--- START ---
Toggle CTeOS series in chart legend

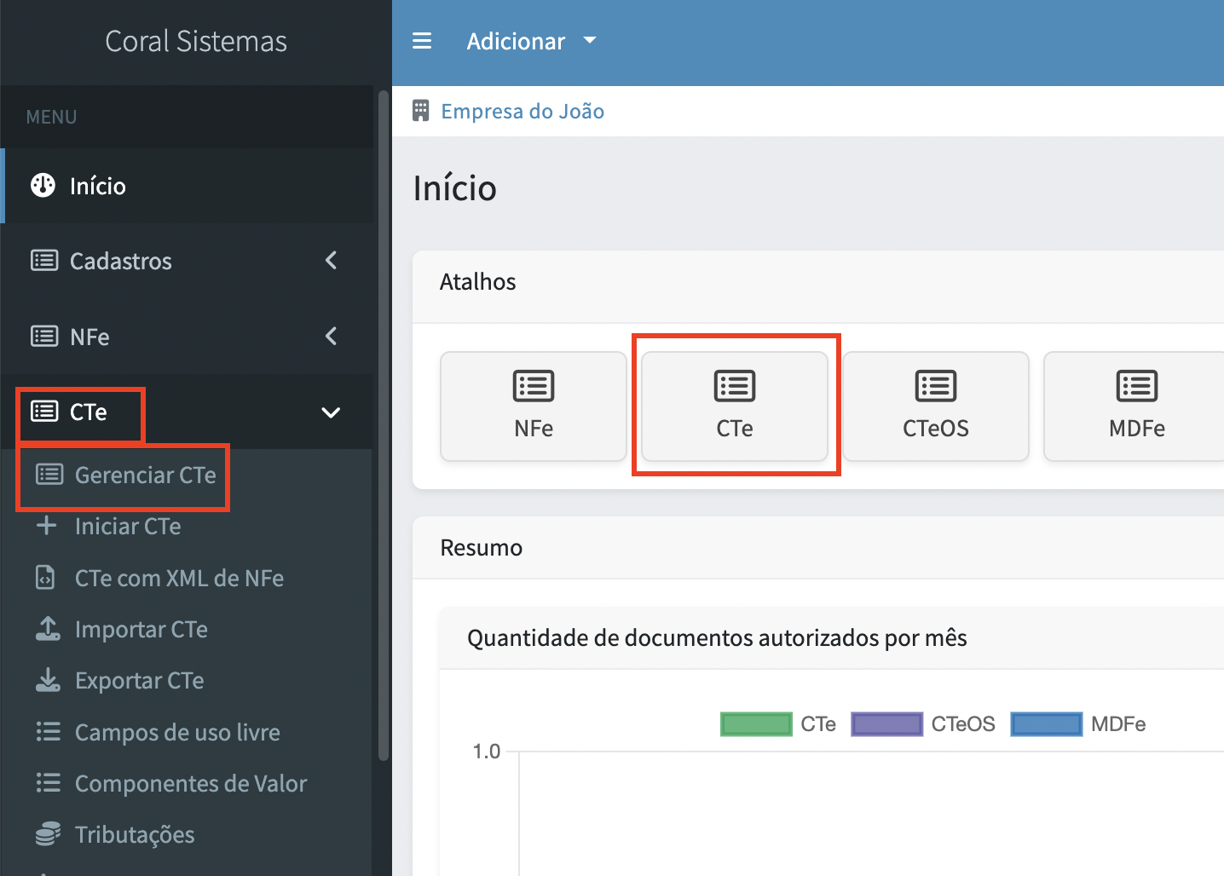click(923, 724)
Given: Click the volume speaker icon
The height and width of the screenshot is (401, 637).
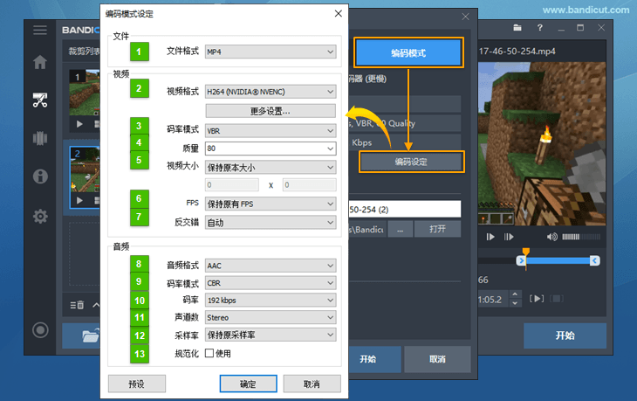Looking at the screenshot, I should click(x=552, y=237).
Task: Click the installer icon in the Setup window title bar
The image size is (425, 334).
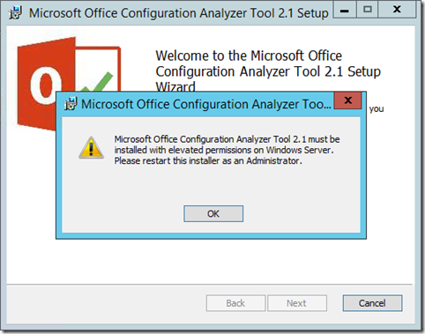Action: [16, 13]
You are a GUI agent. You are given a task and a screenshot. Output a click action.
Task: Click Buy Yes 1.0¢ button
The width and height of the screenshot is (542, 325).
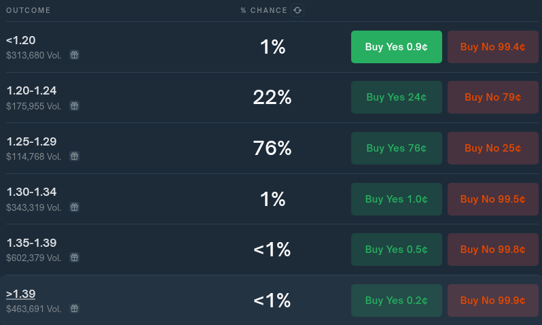coord(397,199)
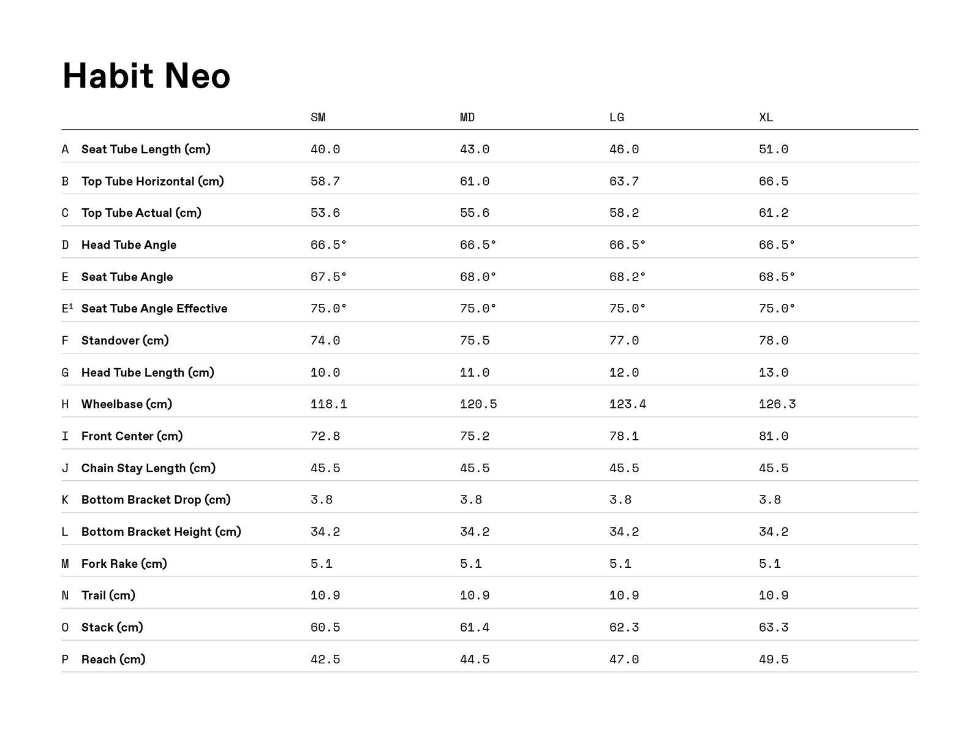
--- END ---
Your task is to transcribe all of the records precisely, with no images included.

Toggle CTeOS series in chart legend

click(923, 724)
Given: Click the volume speaker icon
The height and width of the screenshot is (401, 637).
Looking at the screenshot, I should click(x=552, y=237).
Task: Click the installer icon in the Setup window title bar
The image size is (425, 334).
Action: [16, 13]
You are a GUI agent. You are given a task and a screenshot. Output a click action.
Task: Click Buy Yes 1.0¢ button
The width and height of the screenshot is (542, 325).
coord(397,199)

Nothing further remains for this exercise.